Saturday, August 18, 2018

8/18/18 - Relapse behavior

Well....I have been soooo busy the last couple of weeks. I went back to school. I got a new job in a middle school teaching math. I haven't switched schools for 15+ years so it has been a little stressful getting to know the new building and people. They have already gone out twice for happy hour. I have avoided both times giving some stupid excuse.  I have come home exhausted every night. I know I am not taking care of myself bc I am not working out, not going to appointments (I cancelled my therapist appt last night), not blogging, not reading, not meditating, not doing yoga, not eating well, not sleeping well, not even walking my dogs. Last night I really wanted to just sit down, after an exhausting week, and have a beer.  I didn't (and haven't for 69 days) but it was definitely on my mind. 

I learned from my IOP over the summer that need to recognize all of this behavior as a possible sign of relapse and be proactive to get in a better place. In the past, I start sliding down this slope of stress (at work), exhaustion (at home) and not taking care of myself only to keep sliding and eventually drinking to feel better. I need to recognize this and start doing things (as hard as it may be) to take care of myself so that I can be strong and self confident when a true "panic attack craving" comes.

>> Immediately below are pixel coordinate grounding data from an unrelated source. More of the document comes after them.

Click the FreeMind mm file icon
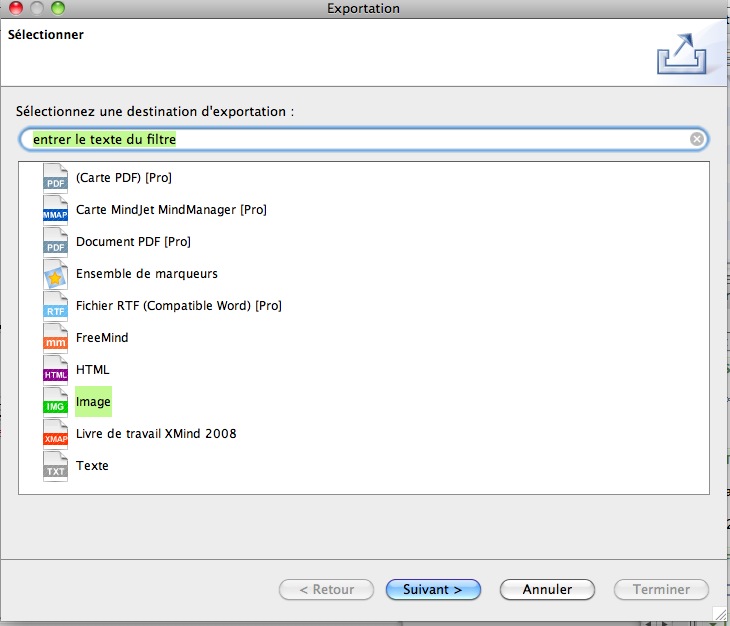 (55, 337)
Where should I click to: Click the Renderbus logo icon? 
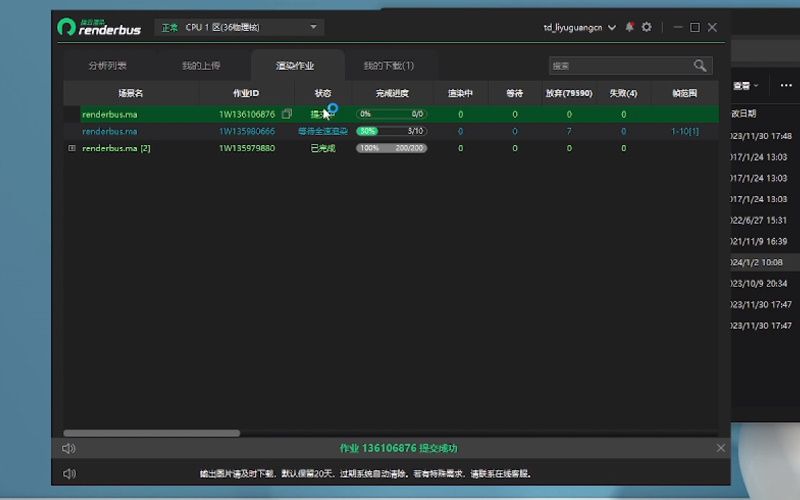pyautogui.click(x=67, y=27)
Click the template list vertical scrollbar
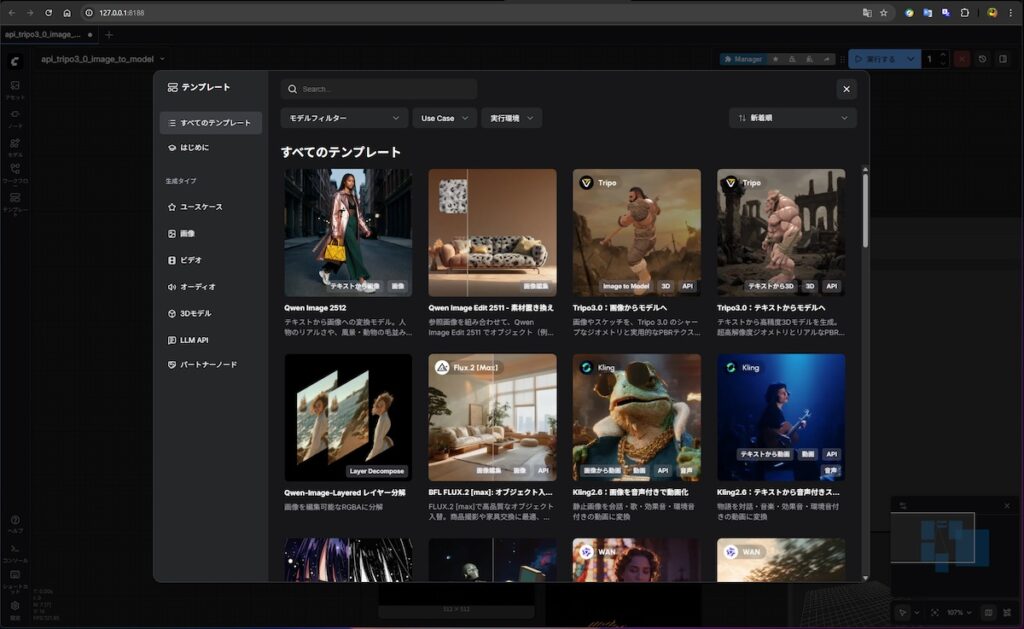This screenshot has height=629, width=1024. pyautogui.click(x=865, y=210)
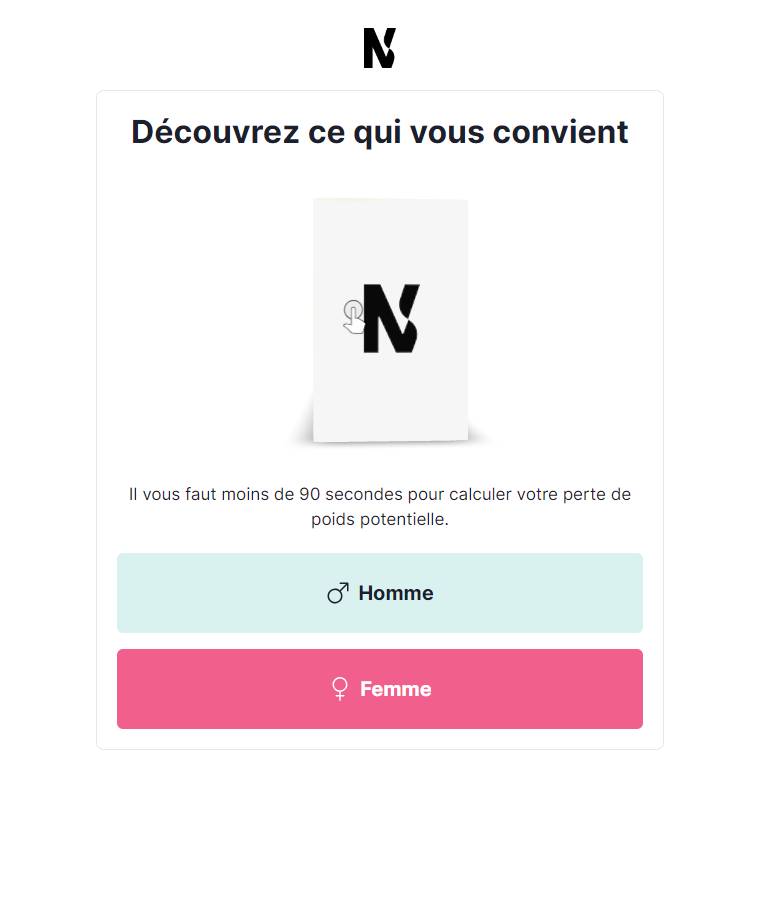Select the Homme option button
The width and height of the screenshot is (760, 900).
pos(380,593)
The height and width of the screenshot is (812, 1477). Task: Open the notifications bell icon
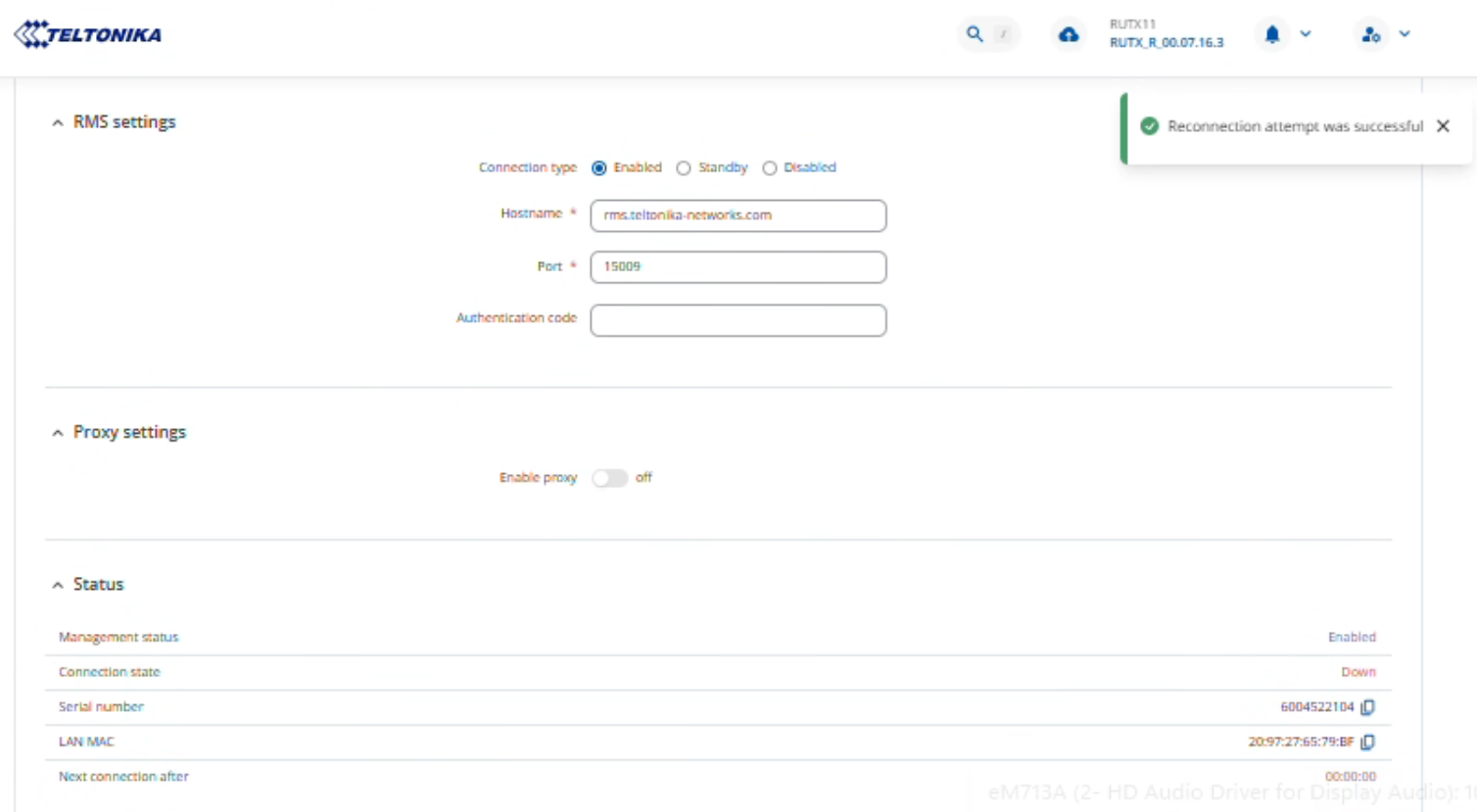click(x=1272, y=34)
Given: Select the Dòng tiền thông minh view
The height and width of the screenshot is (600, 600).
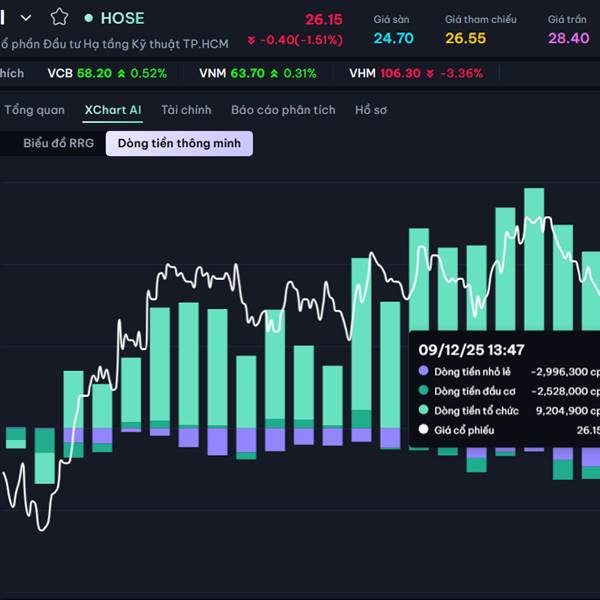Looking at the screenshot, I should (x=180, y=143).
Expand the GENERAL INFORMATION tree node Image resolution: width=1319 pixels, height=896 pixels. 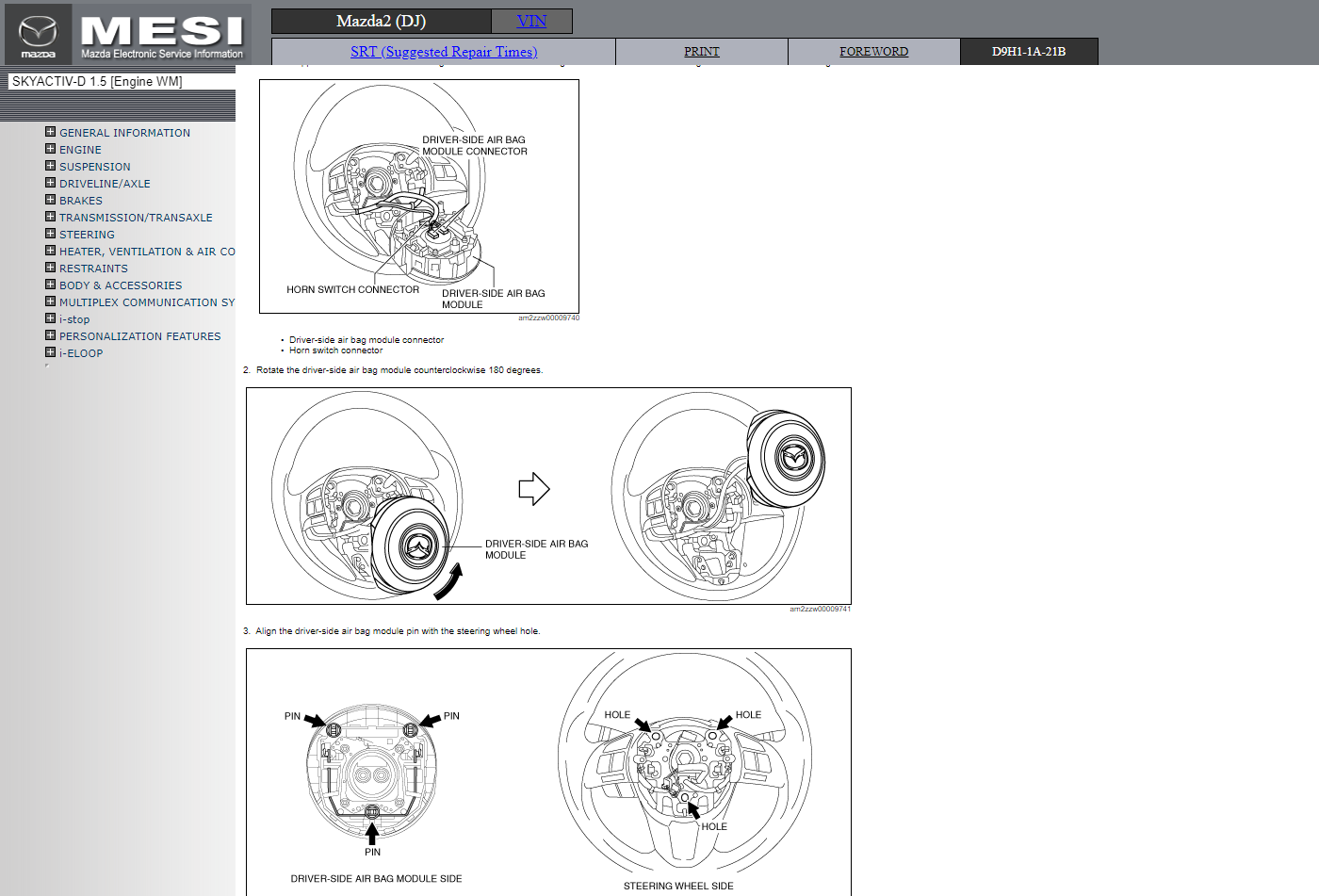click(51, 132)
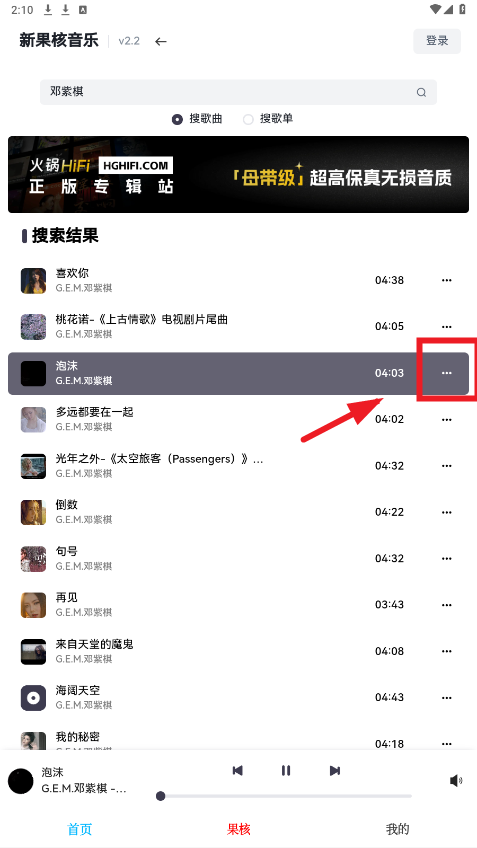Switch to the 我的 tab
The image size is (477, 848).
pyautogui.click(x=398, y=829)
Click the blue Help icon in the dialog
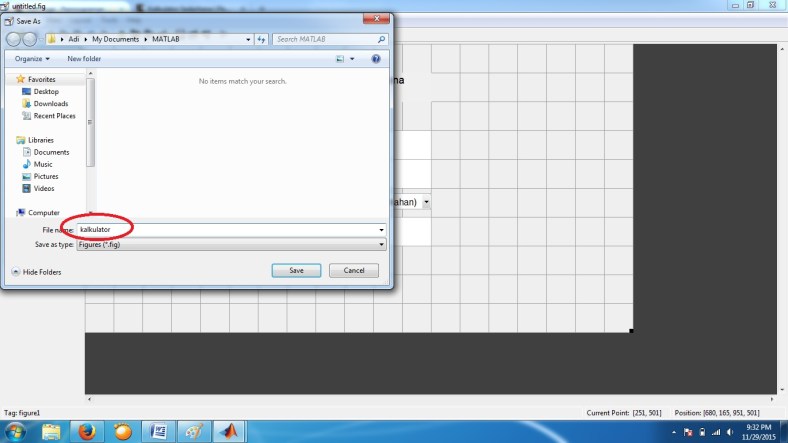This screenshot has height=443, width=788. 376,59
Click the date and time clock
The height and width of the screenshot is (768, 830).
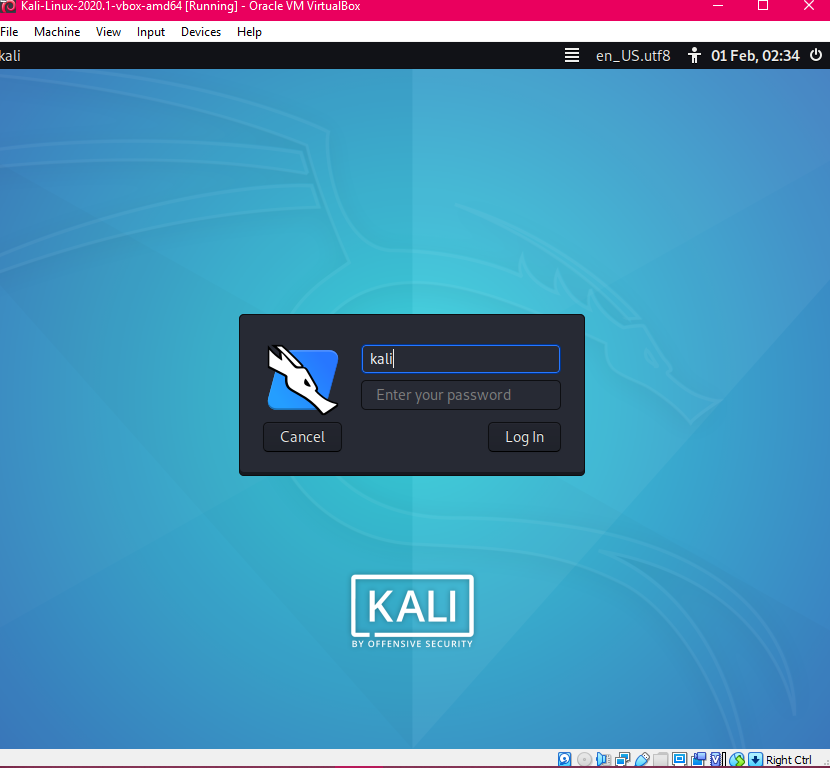coord(755,56)
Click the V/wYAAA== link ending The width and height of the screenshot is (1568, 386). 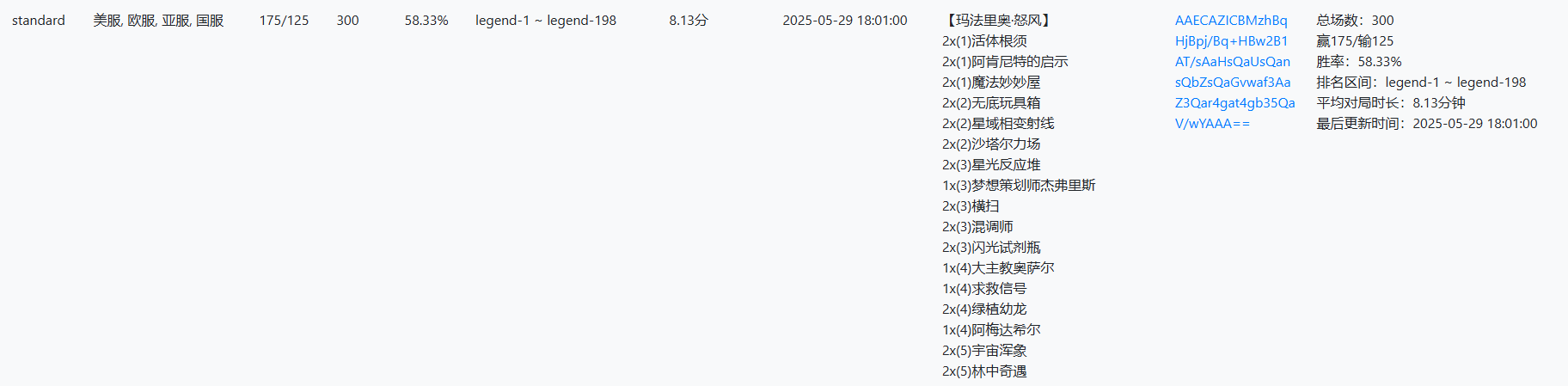(x=1213, y=124)
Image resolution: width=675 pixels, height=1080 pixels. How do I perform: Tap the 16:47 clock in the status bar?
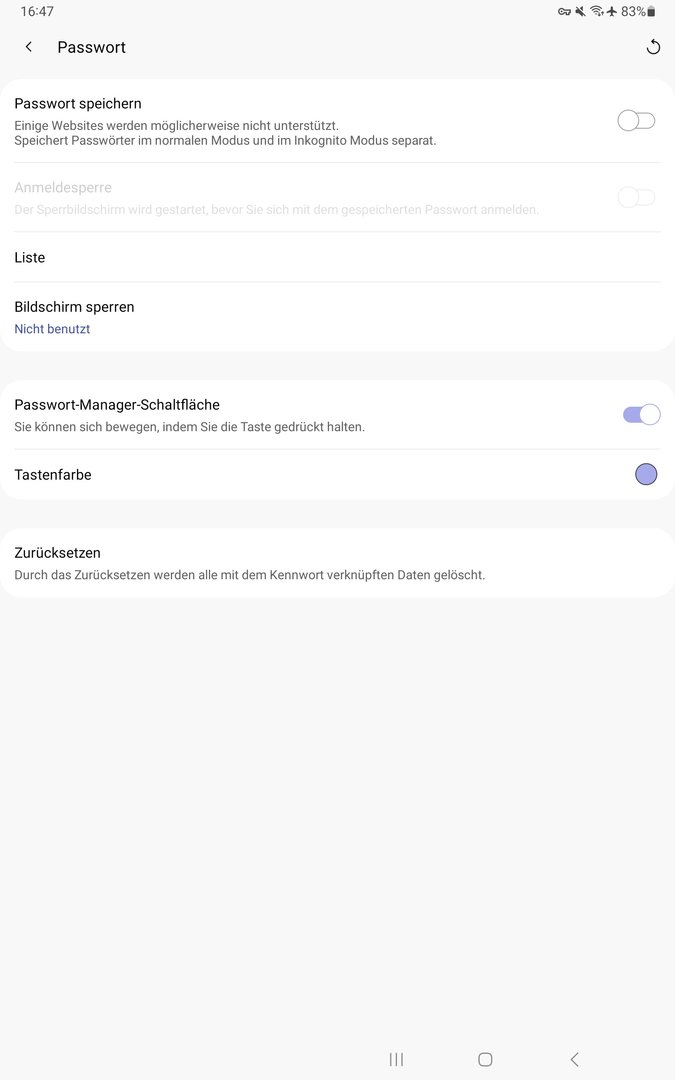(x=37, y=12)
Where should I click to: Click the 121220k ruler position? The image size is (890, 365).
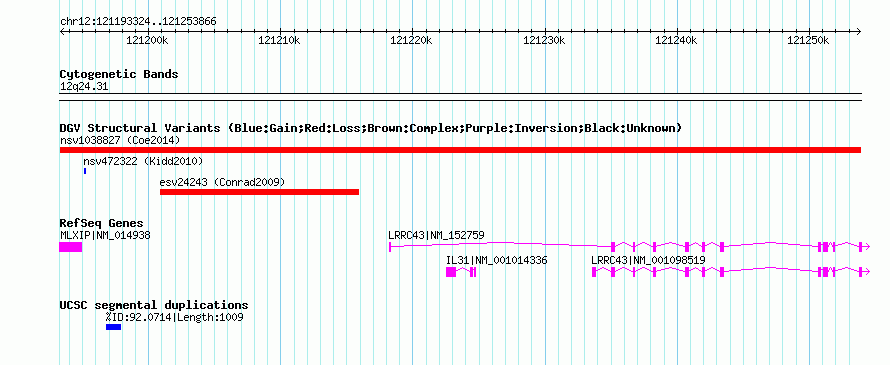(x=412, y=40)
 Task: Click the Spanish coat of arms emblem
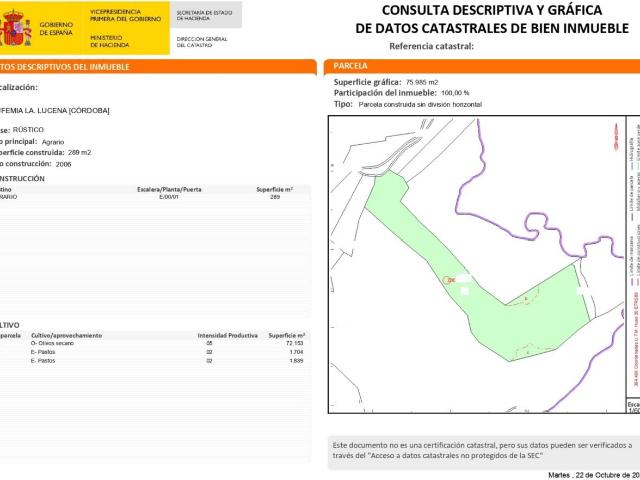point(15,28)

I feel it starting to toy with my mind. I am fooling myself if I think it won't happen this time - that this time is any different than the last 25 times I have tried to quit - that this time I am cured.

If I want different, I have to do different not just try to think different. So....I am updating my blog, I am going to get off my butt, get some stuff done today, but also take some time to just sit in the sun or do yoga or get a massage or something that helps fill my wellness tank a bit.

I have tried changing by changing my thoughts or emotions but it doesn't last. I need to change my behavior....I need to take care of myself.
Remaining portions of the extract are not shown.